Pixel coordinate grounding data
┄┄┄┄┄┄┄┄┄┄┄┄┄┄┄┄┄┄┄┄
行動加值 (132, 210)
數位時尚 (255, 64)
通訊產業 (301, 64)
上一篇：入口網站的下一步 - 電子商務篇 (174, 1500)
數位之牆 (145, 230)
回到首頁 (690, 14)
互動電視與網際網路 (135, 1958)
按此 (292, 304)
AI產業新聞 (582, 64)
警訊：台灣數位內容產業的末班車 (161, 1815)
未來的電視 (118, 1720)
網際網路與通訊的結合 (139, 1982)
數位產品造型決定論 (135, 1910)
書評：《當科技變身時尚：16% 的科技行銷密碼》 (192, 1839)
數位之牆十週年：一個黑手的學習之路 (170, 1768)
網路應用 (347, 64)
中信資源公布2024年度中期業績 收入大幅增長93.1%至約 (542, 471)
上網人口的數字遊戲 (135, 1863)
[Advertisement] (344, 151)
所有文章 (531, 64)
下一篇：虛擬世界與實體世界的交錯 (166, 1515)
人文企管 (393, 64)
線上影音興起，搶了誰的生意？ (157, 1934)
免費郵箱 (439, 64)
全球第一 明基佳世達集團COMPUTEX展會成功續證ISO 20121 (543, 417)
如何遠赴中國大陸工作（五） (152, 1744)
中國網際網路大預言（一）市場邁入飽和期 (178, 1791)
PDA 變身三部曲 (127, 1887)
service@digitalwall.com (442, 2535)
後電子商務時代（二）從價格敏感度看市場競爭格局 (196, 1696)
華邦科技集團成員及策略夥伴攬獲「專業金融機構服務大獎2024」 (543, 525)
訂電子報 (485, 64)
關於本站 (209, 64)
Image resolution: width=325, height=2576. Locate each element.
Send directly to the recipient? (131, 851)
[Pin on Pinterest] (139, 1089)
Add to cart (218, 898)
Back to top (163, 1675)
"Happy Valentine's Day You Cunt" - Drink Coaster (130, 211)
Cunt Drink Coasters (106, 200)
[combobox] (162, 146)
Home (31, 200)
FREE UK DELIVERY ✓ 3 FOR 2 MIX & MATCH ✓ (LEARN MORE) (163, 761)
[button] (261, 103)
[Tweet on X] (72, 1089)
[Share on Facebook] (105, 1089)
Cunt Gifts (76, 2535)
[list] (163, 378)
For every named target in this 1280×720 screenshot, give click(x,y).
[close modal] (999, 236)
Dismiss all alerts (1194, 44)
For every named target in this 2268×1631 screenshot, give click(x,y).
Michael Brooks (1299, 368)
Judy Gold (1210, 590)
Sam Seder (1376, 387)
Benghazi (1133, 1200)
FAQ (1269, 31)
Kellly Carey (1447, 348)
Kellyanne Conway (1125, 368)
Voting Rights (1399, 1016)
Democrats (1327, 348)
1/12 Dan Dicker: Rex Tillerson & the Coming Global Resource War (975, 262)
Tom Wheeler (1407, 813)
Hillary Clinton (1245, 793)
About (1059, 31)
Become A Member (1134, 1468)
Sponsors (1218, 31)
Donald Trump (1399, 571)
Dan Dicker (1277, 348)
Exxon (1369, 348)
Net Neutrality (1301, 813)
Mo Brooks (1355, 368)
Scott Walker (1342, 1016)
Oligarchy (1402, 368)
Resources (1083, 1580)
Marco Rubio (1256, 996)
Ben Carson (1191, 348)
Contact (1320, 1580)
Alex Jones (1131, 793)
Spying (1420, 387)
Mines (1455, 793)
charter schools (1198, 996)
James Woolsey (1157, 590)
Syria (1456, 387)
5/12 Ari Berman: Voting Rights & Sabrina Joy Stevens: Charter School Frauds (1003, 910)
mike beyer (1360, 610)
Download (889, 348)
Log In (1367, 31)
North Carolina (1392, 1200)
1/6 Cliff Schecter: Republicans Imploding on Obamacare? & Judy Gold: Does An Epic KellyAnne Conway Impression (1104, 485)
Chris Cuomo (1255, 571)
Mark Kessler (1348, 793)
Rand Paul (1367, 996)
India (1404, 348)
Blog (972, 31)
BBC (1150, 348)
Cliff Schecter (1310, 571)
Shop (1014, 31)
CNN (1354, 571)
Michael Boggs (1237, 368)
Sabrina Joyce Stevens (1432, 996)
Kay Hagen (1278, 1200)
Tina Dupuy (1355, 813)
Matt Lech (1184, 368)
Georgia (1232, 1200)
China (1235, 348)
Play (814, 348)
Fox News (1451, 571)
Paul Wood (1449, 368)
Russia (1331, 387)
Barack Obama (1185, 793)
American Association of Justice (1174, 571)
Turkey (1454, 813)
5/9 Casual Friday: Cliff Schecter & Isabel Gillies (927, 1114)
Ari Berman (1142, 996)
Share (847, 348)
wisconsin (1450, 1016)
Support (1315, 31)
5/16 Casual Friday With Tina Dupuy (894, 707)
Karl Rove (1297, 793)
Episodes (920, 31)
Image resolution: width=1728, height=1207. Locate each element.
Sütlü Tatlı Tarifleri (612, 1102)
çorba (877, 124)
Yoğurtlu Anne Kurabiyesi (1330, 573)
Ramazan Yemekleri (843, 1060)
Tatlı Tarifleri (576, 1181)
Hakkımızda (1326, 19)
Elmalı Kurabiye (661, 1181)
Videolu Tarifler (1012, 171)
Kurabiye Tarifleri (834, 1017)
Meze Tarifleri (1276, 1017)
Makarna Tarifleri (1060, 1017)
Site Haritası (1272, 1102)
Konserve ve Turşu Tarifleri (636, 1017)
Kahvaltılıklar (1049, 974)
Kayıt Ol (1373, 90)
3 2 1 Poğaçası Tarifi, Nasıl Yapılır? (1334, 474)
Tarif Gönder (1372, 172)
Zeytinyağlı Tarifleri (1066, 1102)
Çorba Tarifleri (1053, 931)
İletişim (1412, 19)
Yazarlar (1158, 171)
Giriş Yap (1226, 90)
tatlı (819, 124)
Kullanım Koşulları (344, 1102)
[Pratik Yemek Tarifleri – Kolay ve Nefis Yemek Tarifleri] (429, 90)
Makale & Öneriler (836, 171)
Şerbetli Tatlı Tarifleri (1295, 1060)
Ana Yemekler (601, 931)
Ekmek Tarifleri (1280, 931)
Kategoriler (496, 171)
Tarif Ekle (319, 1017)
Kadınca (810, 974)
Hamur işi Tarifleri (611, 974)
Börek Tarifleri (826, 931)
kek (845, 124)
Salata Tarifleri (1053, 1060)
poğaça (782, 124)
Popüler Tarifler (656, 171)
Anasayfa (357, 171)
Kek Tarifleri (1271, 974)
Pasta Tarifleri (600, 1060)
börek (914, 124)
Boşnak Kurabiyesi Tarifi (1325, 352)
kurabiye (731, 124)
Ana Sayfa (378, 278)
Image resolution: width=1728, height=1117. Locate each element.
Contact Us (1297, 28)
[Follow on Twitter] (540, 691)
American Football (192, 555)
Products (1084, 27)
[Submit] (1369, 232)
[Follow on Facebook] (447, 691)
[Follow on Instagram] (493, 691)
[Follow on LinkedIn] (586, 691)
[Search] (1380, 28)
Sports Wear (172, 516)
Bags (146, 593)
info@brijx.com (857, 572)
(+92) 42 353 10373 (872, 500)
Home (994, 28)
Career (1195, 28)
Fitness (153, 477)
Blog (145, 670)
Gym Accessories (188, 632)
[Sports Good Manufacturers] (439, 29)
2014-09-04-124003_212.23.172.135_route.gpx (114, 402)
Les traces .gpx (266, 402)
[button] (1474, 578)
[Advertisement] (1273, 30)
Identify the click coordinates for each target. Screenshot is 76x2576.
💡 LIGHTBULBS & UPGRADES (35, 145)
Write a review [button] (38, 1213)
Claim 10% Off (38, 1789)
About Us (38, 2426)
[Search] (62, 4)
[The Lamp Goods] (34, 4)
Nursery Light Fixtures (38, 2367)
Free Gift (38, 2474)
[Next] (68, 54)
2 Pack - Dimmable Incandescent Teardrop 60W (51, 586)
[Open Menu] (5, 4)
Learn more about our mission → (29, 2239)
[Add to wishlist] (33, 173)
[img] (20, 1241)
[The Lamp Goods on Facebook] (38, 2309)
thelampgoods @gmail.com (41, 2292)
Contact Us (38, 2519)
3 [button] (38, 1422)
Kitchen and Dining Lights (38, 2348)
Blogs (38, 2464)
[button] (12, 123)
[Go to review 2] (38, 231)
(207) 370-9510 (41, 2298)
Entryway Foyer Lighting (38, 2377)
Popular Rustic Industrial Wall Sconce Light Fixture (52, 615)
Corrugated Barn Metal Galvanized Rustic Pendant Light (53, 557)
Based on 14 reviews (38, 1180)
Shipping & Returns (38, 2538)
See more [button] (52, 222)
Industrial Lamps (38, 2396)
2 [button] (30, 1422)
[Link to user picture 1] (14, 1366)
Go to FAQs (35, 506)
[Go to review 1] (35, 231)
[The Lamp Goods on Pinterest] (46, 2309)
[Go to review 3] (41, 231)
┄┄┄┄┄┄┄┄┄┄┄┄┄┄┄┄┄┄┄┄
Within the entries, find all lines holding "button" and copy each one.

[button] (261, 103)
[button] (1474, 578)
Write a review [button] (38, 1213)
3 [button] (38, 1422)
[button] (12, 123)
See more [button] (52, 222)
2 [button] (30, 1422)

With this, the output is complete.